Die Oberndorfer seien etwas scheu, wenn es um ihre Wehrtechnik gehe. Weil sie schon irgendwie alle wissen, dass sie mit schuld sind am Leid auf der Welt. Weil sie aber auch gleichzeitig stolz sind auf ihre Markenprodukte. Und weil sie nie wieder eine solche Spaltung erleben möchten, wie es sie in den Achtzigerjahren gab – als die Betriebsräte von Heckler und Koch und Mauser reihenweise aus der Kirche austraten und einer Oberndorfer Friedensaktivistin hinter einer Fasnachtsmaske zugeraunt wurde, sie solle sich im Neckar ersäufen. »Es war furchtbar schwierig«, sagt Laufer und plumpst in sein kleines, weiches Sofa.

Waffen seien ebenso ein Tabuthema wie die Rolle Oberndorfs im Zweiten Weltkrieg.
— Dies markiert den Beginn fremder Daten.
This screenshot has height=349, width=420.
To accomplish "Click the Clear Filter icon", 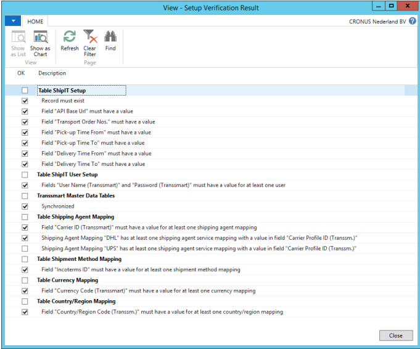I will [89, 43].
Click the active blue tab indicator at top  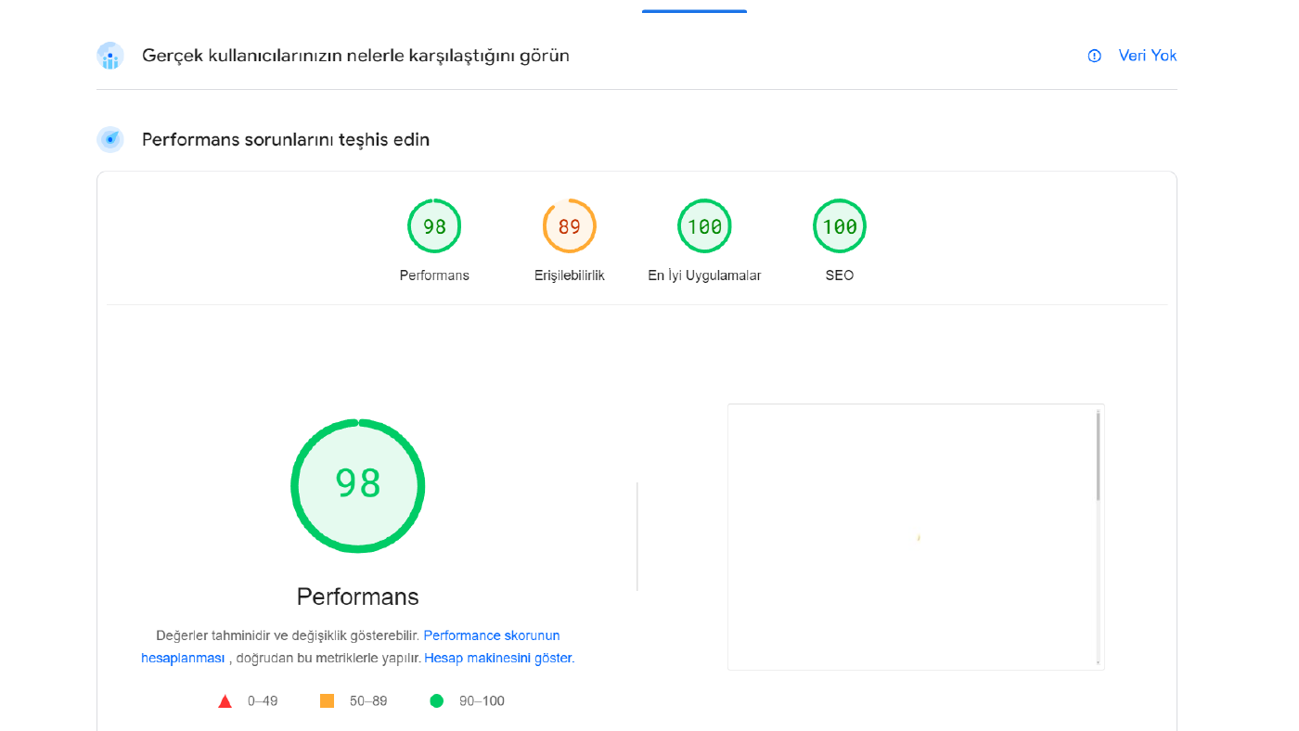pos(694,11)
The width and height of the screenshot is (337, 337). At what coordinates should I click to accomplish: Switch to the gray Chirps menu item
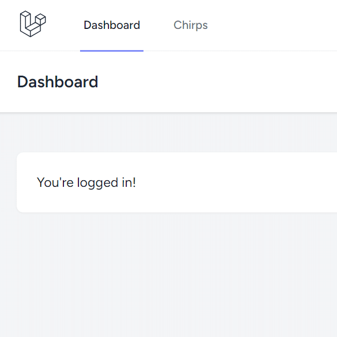[x=190, y=26]
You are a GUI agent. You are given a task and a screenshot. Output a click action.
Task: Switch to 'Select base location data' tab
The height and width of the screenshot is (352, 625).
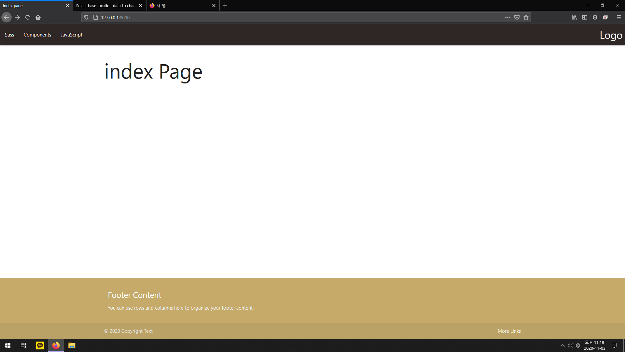106,6
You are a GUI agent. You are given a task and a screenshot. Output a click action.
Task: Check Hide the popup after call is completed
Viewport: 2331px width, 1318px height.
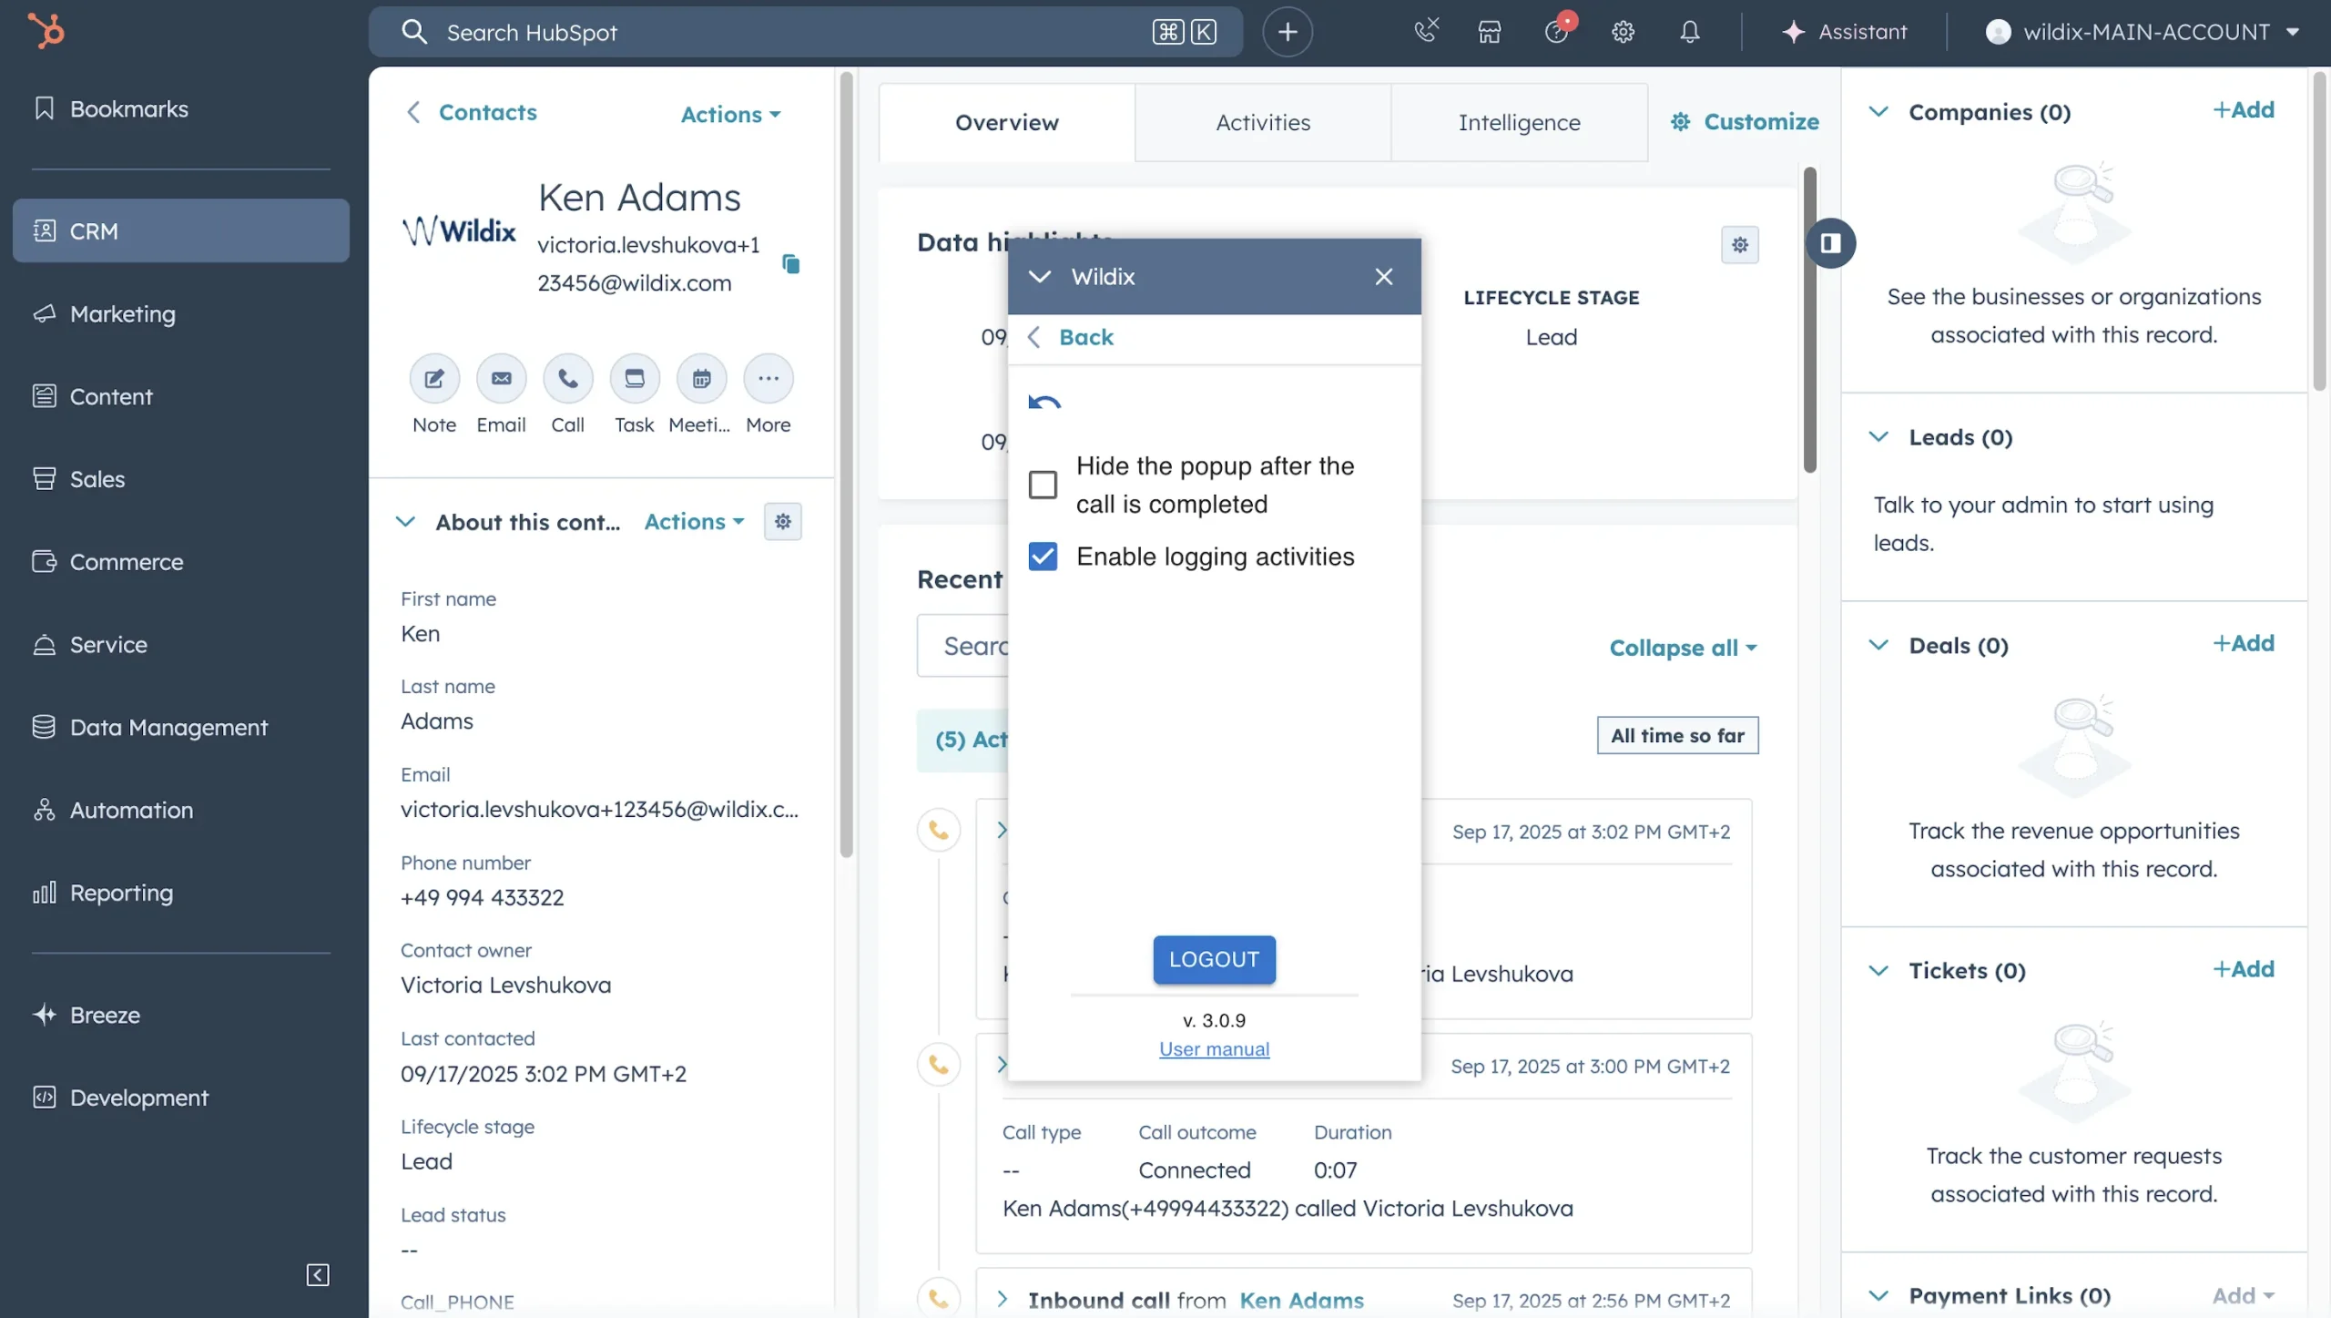(x=1043, y=485)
[Foto: Büchsenmacher Georg Egeler]

Insgesamt 7000 Zwangsarbeiter arbeiteten im Mauser-Werk, aus 19 Nationen, zusätzlich etwa 700 Kriegsgefangene und rund 4400 Menschen aus einem sogenannten Arbeitserziehungslager und einer Außenstelle des KZ Buchenwald. Klaus Laufer hält bis heute Kontakt zur Tochter einer russischen Zwangsarbeiterin.

Fährt man von Klaus Laufer die Hauptstraße in den Ortskern hinunter, kommt man am Haus von Georg Egeler vorbei. Georg Egeler ist der letzte Büchsenmacher von Oberndorf. Auf seinem Wohnzimmerschrank steht ein ausgestopftes Murmeltier, erlegt auf dem Dachstein, nach zwölf Stunden Murmeltierjagd. Seit fünfzig Jahren ist er Mitglied im Schützenverein, insgesamt hat er 350 »Kreaturen« erlegt, er hat unzählige Jagdgewehre auf unzählige Körper angepasst und insgesamt hundert Gewehre vom Schaft bis zur Mündung selbst gebaut. Mit seiner achtzigsten selbst gebauten Waffe hat er Tiere in Afrika erlegt, mit der hundertsten jagt er Wildschweine und Hasen. »Zwischen Leben und Tod zu entscheiden, das ist kein Hobby«, sagt er und meint es ernst, sehr ernst.

Der Friedensaktivist steht mal wieder vor dem Werkstor

Wenn man Georg Egeler fragt, wie das so ist mit den Waffen in Oberndorf, dann grinst er nur listig über die Gläser seiner Brille hinweg. Im Hintergrund schnaubt seine Frau: »Hätten wir hier eine Bonbonfabrik, würden wir eben Bonbons produzieren.« Egeler grinst noch breiter. »Früher gab's nichts anderes«, sagt er. »Entweder Stalingrad oder Mauser.«

Jürgen Grässlin steht wieder einmal mit seiner Friedensfahne am Werkstor von Heckler und Koch – nur ein paar Straßen entfernt von Klaus Laufers Einfamilienhaus und dem von Georg Egeler. Grässlin verteilt die Flugblätter mit dem Foto des Einbeinigen aus Somalia. Die meisten Arbeiter laufen an ihm vorbei. Auch Martin Lemperle kommt aus seinem grauen Würfel. »Verlassen Sie bitte das Firmengelände«, sagte er. »Das ist ein freies Land«, antwortet Grässlin. Die zweihundert Euro Bußgeld, falls Lemperle die Polizei rufen wolle, habe er sogar in bar dabei. Zweihundert Euro seien ein Witz, giftet er gehässig und platziert sich und seine Fahne auf dem Nachbargrundstück.

Währenddessen sitzt Karlheinz Leopold von Rheinmetall Waffe/Munition in seinem Büro neben dem Gummibaum und freut sich. Zwei Milliarden Gesamtumsatz für Rheinmetall Defence im Jahr 2010. Und der Neckar bleibt sauber.